WORK INSTRUCTIONS => Among the records that follow, set down only the lines from the one containing "О Компании (645, 241)" to the one containing "Português (382, 2363)", both included, exactly.
+++ SOURCE MATERIAL +++
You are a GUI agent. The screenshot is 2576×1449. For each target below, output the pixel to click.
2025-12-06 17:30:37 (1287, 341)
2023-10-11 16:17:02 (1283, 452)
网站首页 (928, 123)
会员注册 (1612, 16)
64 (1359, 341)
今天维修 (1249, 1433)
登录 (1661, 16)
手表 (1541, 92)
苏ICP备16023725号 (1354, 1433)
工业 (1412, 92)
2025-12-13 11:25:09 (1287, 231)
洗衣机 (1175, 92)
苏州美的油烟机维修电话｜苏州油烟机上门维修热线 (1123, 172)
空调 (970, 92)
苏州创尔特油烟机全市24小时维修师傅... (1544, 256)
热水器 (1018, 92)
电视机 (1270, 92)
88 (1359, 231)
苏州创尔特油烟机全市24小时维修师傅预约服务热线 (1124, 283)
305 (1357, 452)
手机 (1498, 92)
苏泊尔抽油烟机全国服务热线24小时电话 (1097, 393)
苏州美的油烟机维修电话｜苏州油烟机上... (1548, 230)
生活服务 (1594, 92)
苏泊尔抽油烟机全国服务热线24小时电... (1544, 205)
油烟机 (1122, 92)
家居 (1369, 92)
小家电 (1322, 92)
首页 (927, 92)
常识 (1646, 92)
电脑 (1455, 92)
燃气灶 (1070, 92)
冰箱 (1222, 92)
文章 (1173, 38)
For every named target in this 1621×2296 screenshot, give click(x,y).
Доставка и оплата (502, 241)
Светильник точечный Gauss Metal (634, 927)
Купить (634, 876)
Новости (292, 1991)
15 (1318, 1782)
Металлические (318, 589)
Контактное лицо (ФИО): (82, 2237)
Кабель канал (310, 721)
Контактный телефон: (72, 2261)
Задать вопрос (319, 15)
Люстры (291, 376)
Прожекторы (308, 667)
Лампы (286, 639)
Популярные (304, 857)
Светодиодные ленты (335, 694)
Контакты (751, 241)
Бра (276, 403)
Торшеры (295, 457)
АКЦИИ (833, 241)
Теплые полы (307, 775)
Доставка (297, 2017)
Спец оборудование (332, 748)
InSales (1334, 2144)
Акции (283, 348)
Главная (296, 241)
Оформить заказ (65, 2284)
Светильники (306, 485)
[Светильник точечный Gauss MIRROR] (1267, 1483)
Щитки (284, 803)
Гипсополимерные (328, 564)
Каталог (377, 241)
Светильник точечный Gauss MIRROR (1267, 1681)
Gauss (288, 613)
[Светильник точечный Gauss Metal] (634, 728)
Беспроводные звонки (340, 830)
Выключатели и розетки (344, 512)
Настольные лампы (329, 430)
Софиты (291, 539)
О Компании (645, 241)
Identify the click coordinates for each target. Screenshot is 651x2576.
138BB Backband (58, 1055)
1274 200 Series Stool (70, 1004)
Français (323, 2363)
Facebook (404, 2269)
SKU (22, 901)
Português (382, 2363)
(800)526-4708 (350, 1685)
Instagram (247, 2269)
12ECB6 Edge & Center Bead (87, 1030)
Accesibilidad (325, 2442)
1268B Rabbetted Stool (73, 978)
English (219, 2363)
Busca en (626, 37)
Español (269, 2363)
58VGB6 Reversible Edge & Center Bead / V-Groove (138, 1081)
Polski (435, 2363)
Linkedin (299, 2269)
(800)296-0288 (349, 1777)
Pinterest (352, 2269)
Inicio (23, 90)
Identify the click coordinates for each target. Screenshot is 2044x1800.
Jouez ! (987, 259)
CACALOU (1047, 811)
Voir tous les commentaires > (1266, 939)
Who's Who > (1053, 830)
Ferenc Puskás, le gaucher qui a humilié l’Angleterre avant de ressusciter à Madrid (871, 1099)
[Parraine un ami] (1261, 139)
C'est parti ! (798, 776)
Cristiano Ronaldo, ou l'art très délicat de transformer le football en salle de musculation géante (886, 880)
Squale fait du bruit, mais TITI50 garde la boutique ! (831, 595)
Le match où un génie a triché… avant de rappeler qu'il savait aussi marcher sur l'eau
+++
RESPONSE BOX =>
О Компании (645, 241)
Identify the click coordinates for each target. Screenshot is 651x2576.
138BB Backband (58, 1055)
1274 200 Series Stool (70, 1004)
Français (323, 2363)
Facebook (404, 2269)
SKU (22, 901)
Português (382, 2363)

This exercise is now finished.